● **EXTRACTED DATA**
# # # # #

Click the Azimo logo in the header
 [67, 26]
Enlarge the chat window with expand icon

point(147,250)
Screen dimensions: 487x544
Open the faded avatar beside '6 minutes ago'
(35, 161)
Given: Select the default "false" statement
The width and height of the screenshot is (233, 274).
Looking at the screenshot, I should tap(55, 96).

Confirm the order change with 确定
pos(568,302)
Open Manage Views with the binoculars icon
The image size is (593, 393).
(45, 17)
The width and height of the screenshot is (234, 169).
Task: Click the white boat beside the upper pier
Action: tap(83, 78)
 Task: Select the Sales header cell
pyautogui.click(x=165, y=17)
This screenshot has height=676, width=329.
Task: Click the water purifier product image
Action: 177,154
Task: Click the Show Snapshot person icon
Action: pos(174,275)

# # # # #

● **WHAT YOU HAVE TO DO**
When answering, write out each of the lines above exactly as given.

● **ANSWER BOX**
Click the Azimo logo in the header
 [67, 26]
Enlarge the chat window with expand icon

point(147,250)
Screen dimensions: 487x544
Open the faded avatar beside '6 minutes ago'
(35, 161)
Given: Select the default "false" statement
The width and height of the screenshot is (233, 274).
Looking at the screenshot, I should tap(55, 96).

Confirm the order change with 确定
pos(568,302)
Open Manage Views with the binoculars icon
The image size is (593, 393).
(45, 17)
The width and height of the screenshot is (234, 169).
Task: Click the white boat beside the upper pier
Action: tap(83, 78)
 Task: Select the Sales header cell
pyautogui.click(x=165, y=17)
This screenshot has height=676, width=329.
Task: Click the water purifier product image
Action: 177,154
Task: Click the Show Snapshot person icon
Action: pos(174,275)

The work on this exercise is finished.